Le tribunal correctionnel de Liège examine un dossier à charge de Michaël Neerdael, 33 ans, soupçonné d’avoir commis de nombreuses escroqueries et abus de confiance. Il n’est pas seul à devoir répondre de ces faits. Huit autres prévenus doivent ainsi répondre de pas moins de 72 préventions d’escroqueries, de faux, usage de faux, abus de confiance, détournements et blanchiment d’argent.

L’homme s’était fait connaître après avoir annoncé qu’il allait racheter le Standard pour 1,5 million d’euros et assurer la présidence du club d’Amay.

En tout, il aurait détourné trois millions d’euros entre 2011 et 2015, à travers des placements hasardeux. Il a proposé des projets immobiliers, des prêts, mais aussi des achats et des ventes de diamants. Certaines de ses victimes se sont retrouvées dans de gros soucis financiers. Certains ont perdu toutes leurs économies.

Lors de sa comparution devant la juge, le suspect a estimé qu’il s’agissait uniquement d’un problème de gestion. "Je pense que les projets étaient là et bien étudiés, mais je n’ai pas bien géré les choses. Les banques m’ont aussi fermé les portes."

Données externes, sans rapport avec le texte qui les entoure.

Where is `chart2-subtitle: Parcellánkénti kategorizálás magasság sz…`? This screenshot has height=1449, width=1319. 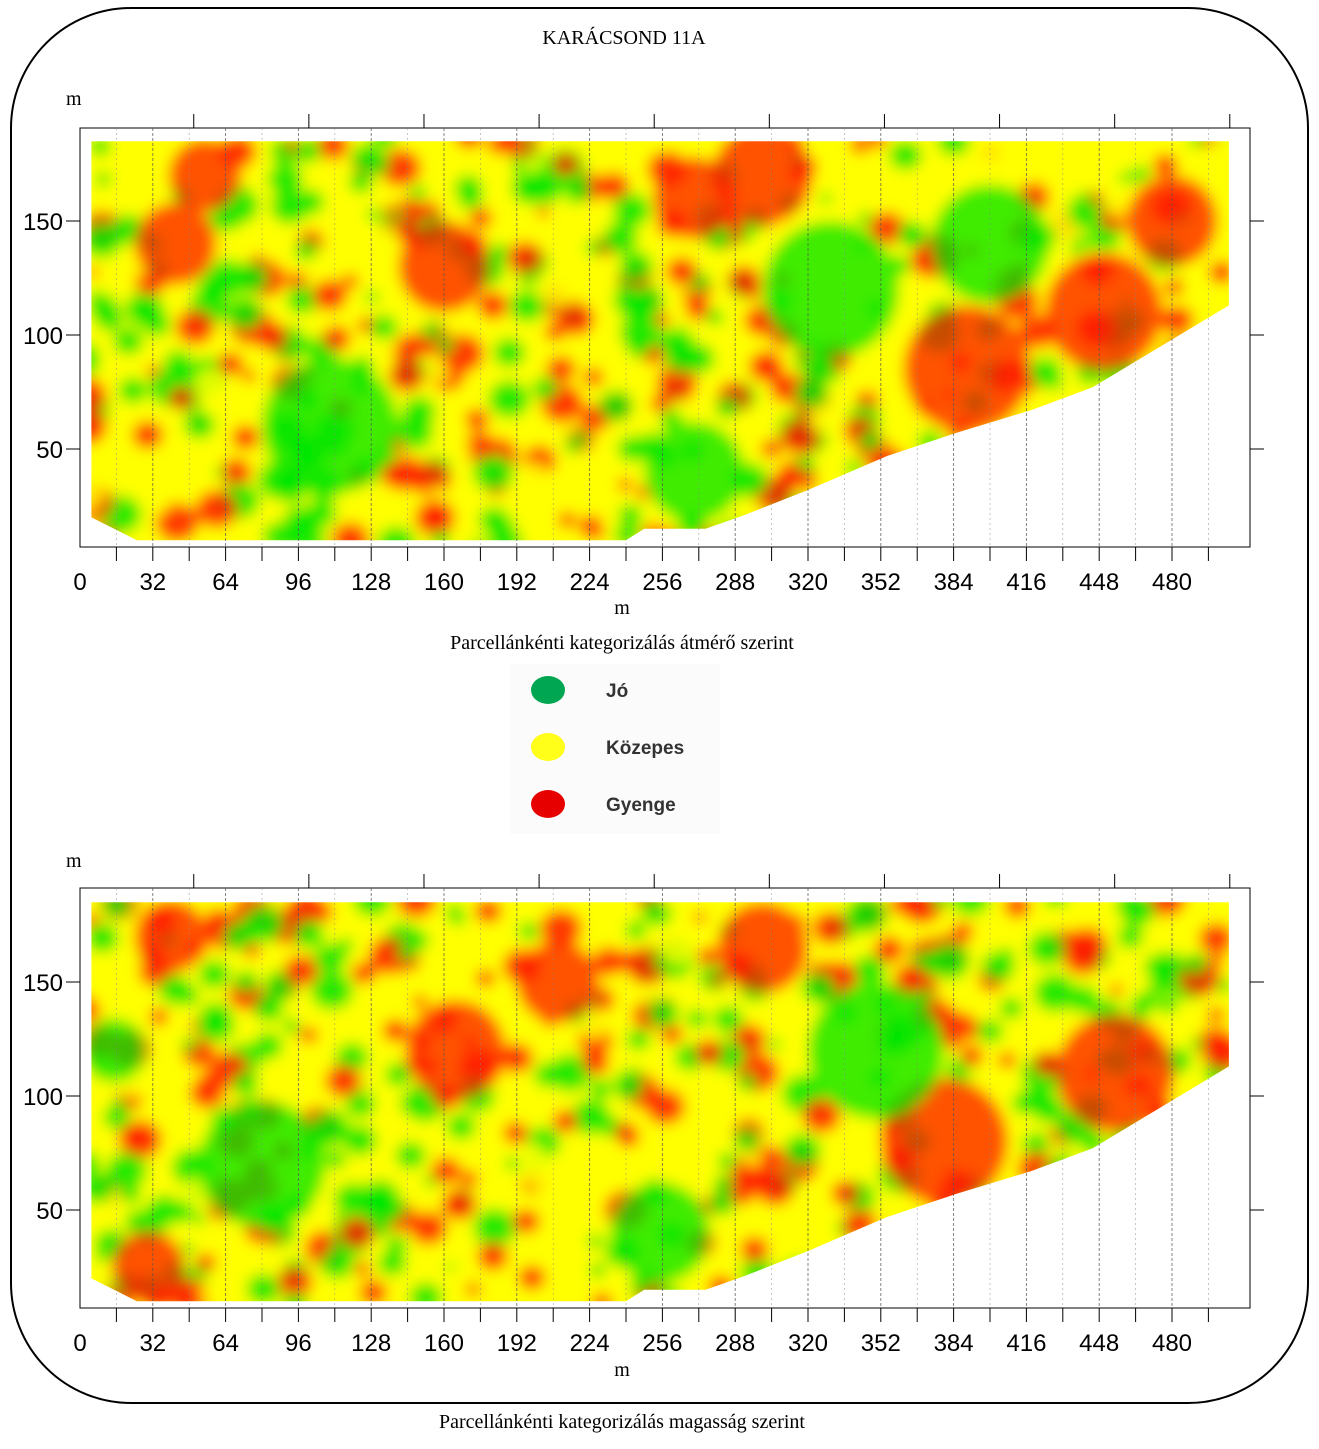 chart2-subtitle: Parcellánkénti kategorizálás magasság sz… is located at coordinates (622, 1422).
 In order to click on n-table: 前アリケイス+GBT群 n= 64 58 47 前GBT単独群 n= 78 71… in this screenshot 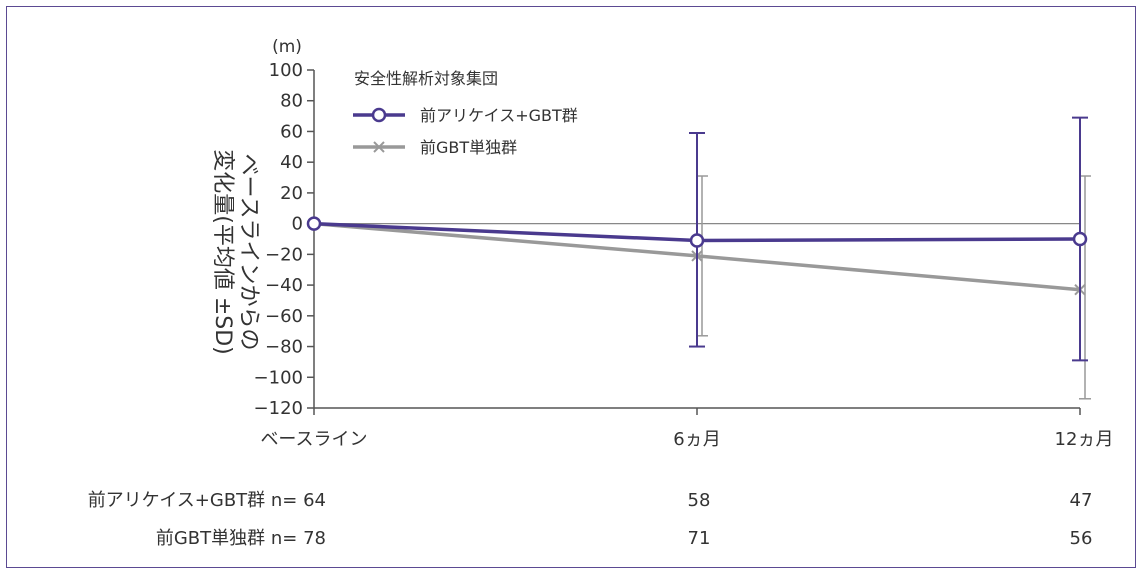, I will do `click(590, 520)`.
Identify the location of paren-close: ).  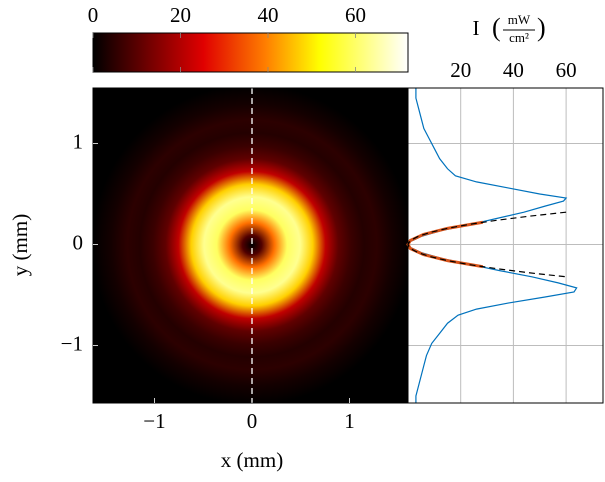
(542, 28).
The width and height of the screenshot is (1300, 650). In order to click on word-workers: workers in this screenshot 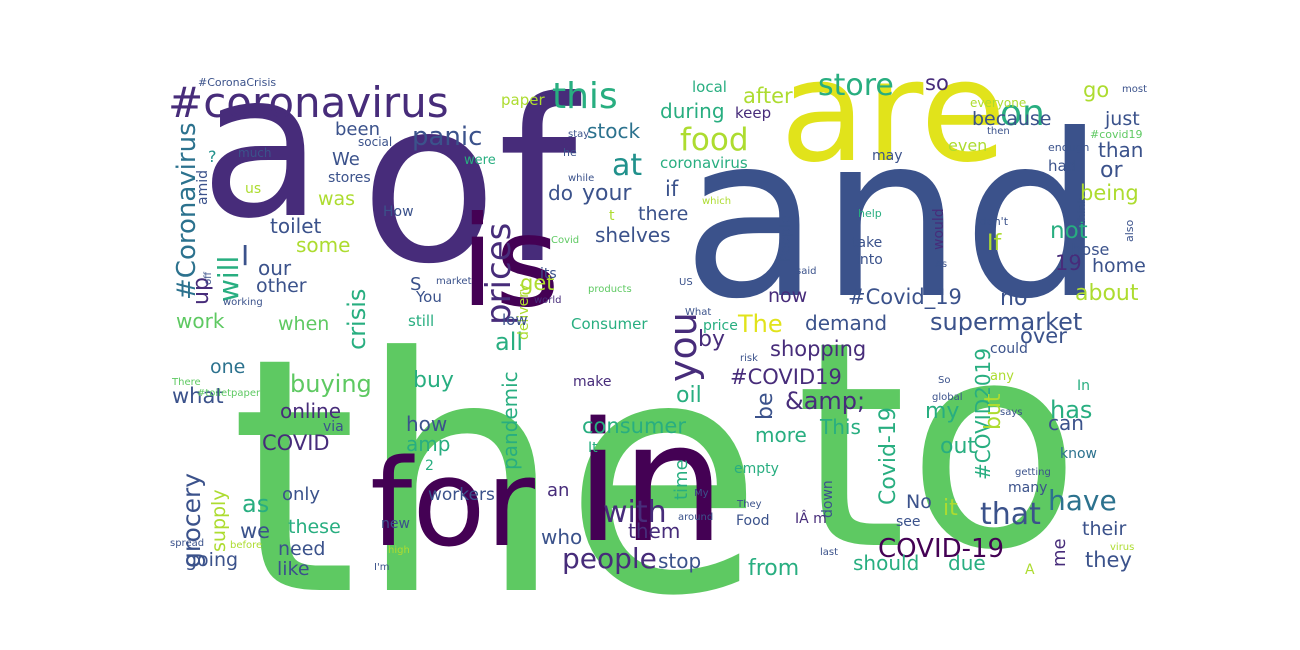, I will do `click(462, 495)`.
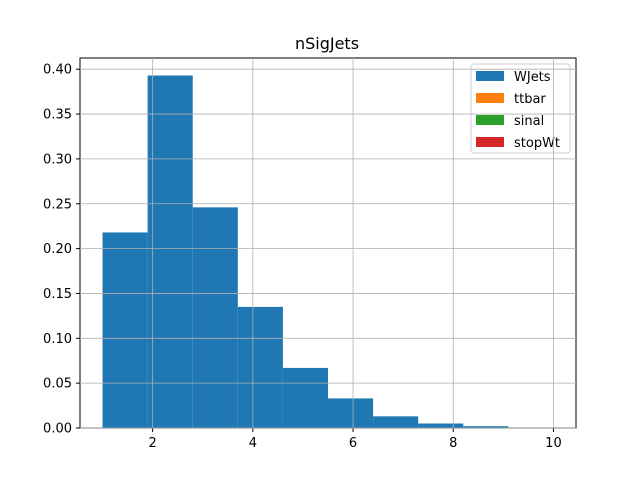 Image resolution: width=640 pixels, height=480 pixels. What do you see at coordinates (58, 250) in the screenshot?
I see `y-tick-label: 0.20` at bounding box center [58, 250].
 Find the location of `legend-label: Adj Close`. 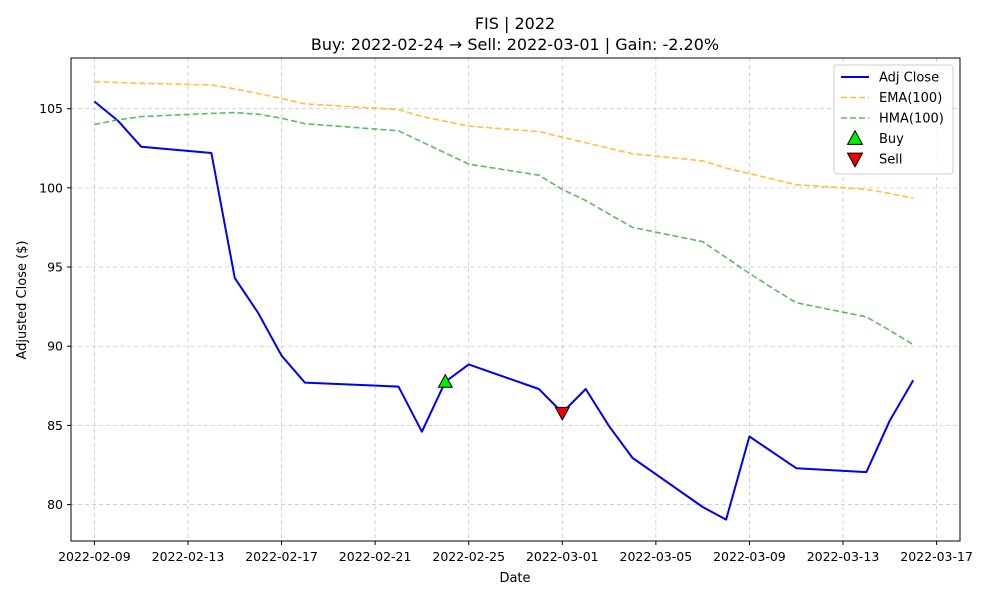

legend-label: Adj Close is located at coordinates (909, 78).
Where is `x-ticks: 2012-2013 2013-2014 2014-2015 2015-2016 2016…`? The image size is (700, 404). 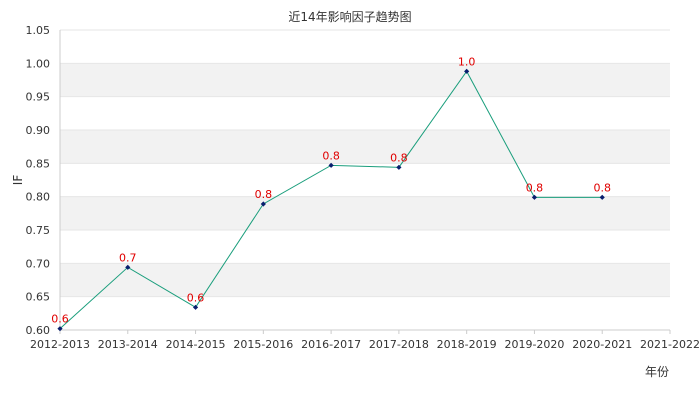
x-ticks: 2012-2013 2013-2014 2014-2015 2015-2016 2016… is located at coordinates (365, 340).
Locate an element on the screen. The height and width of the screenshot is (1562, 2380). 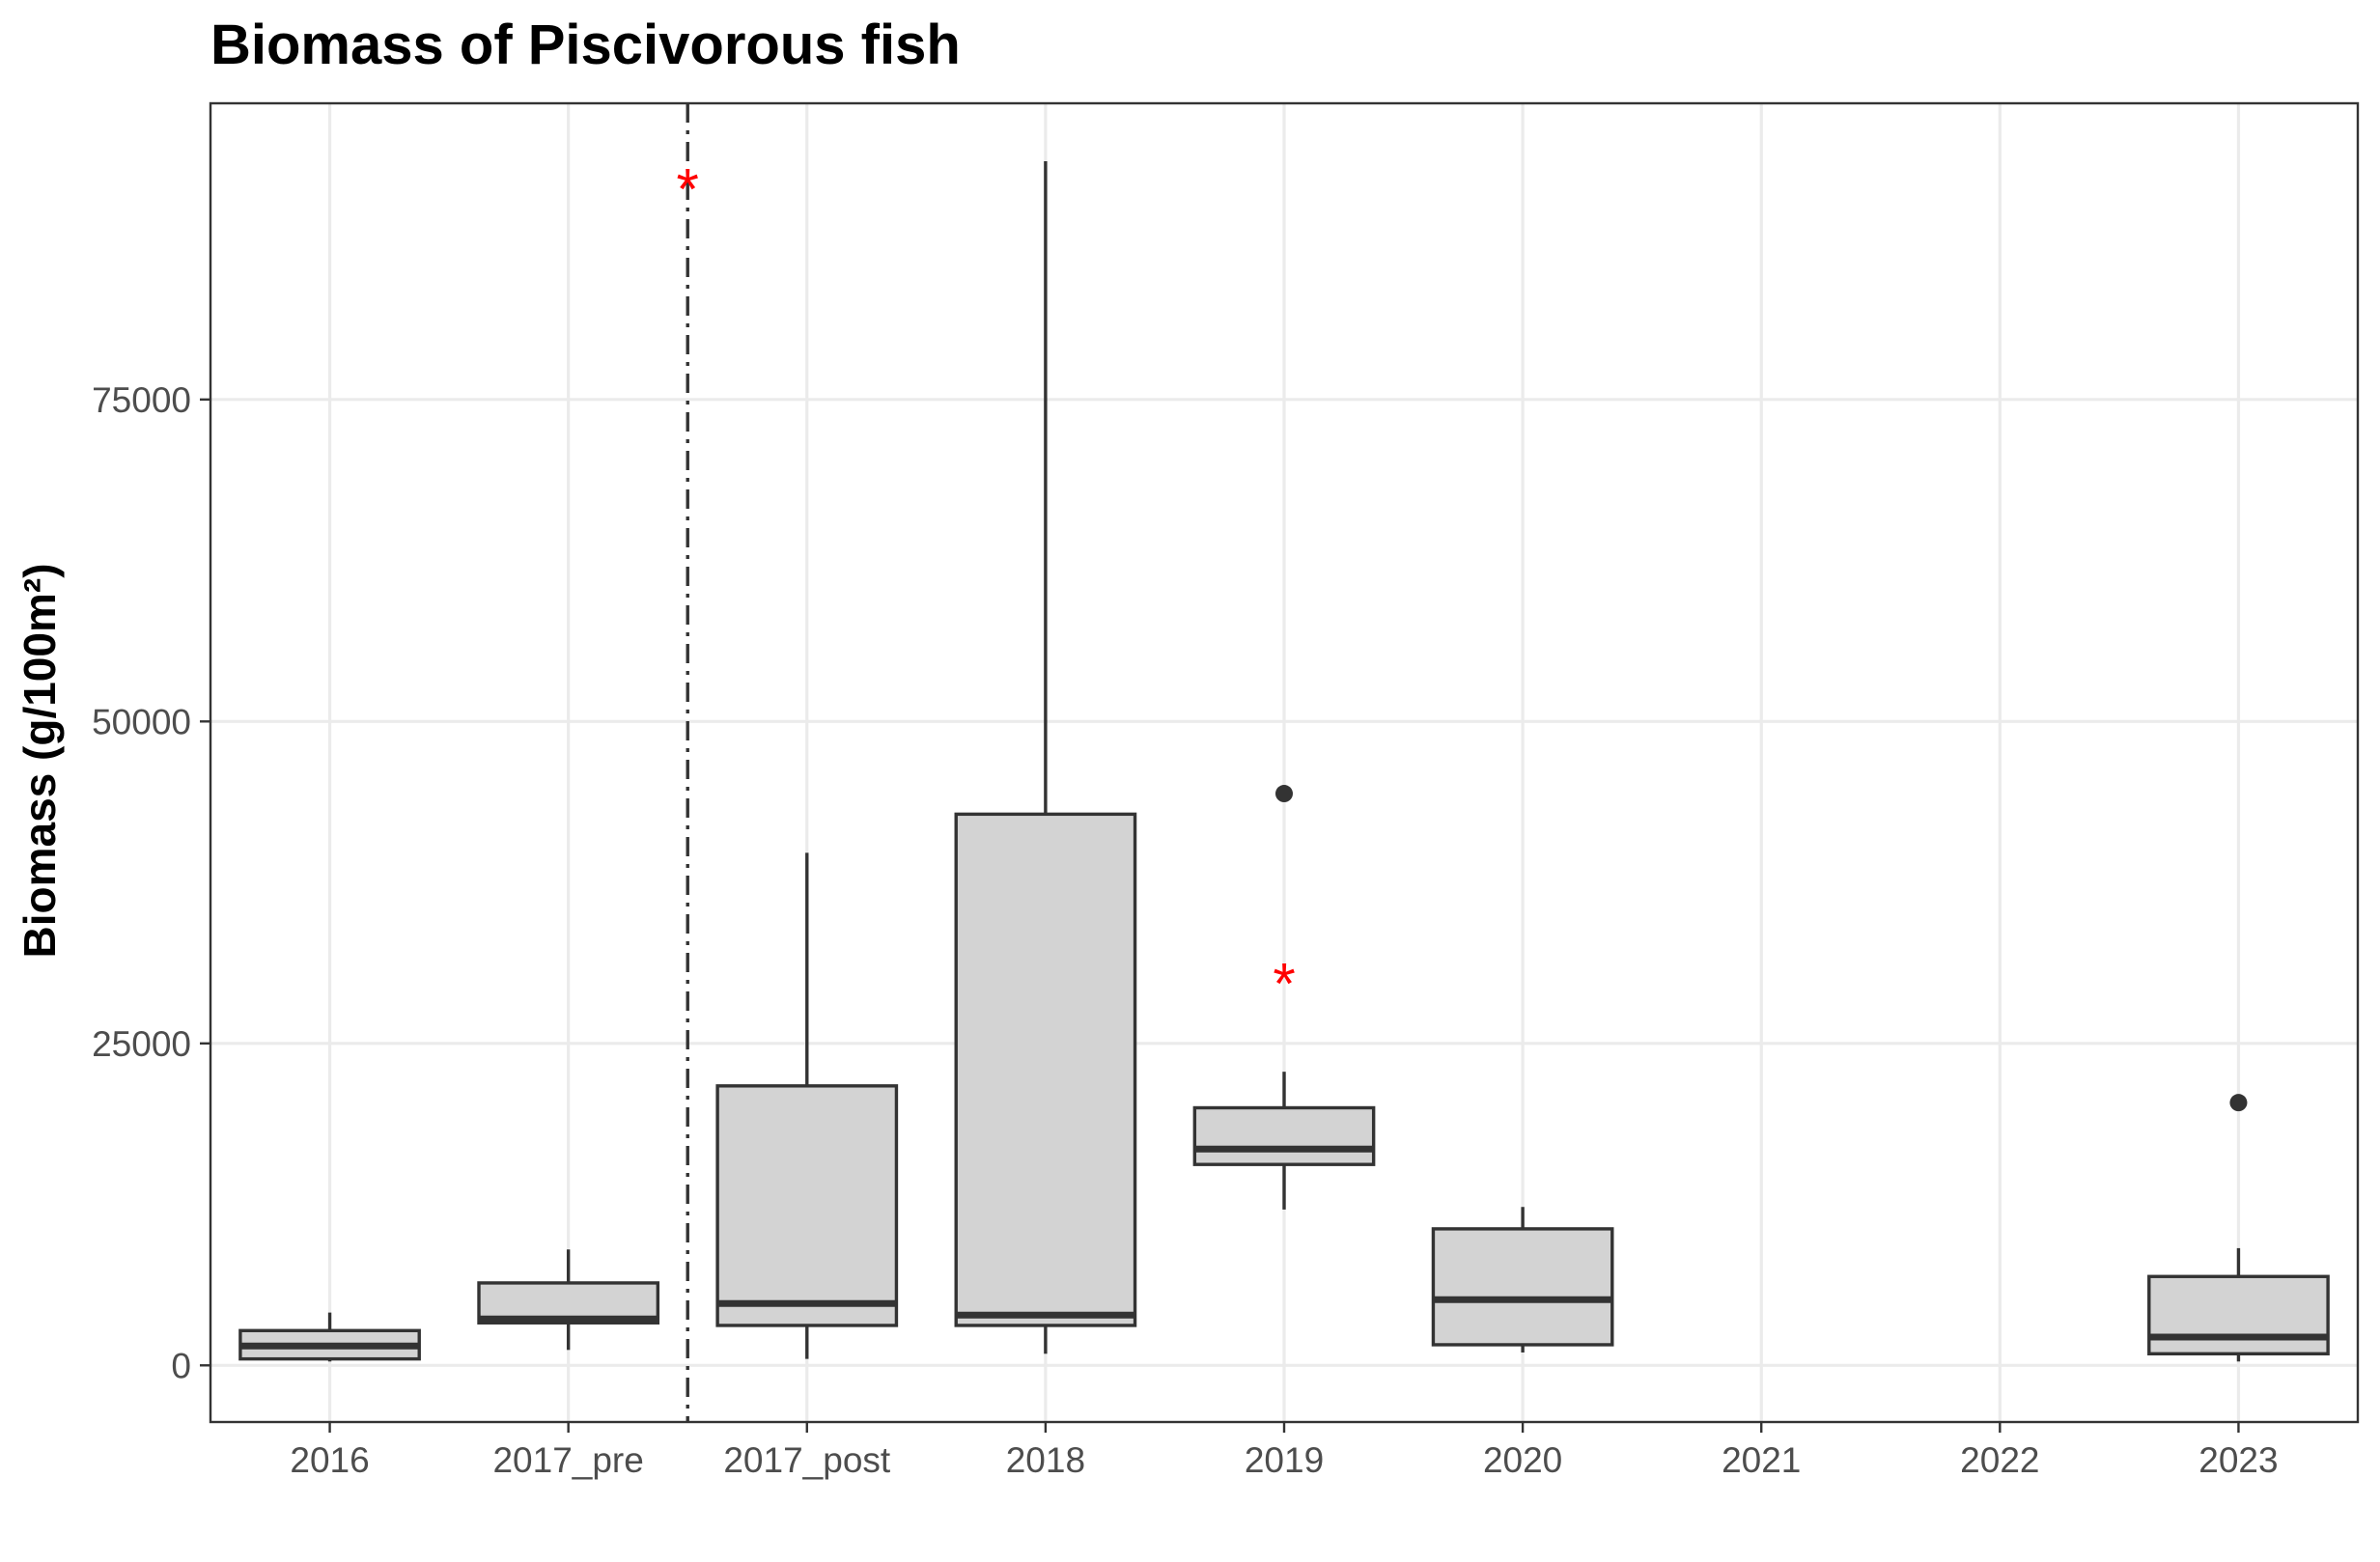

Sur question du tribunal, Mickaël Neerdael a évoqué sa situation financière. Au moment des faits, il menait grand train et roulait dans des voitures de sport. "Tant que les sociétés ne sont pas toutes mises en faillite, je suis considéré comme indépendant à temps plein. C’est donc un peu difficile. Je revis chez mes parents. J’avais un peu droit au CPAS, mais comme je suis multipropriétaire, ils ne versent plus. Je n’ai plus droit au chômage."

Le tribunal entendra ensuite le réquisitoire et les plaidoiries en janvier 2020.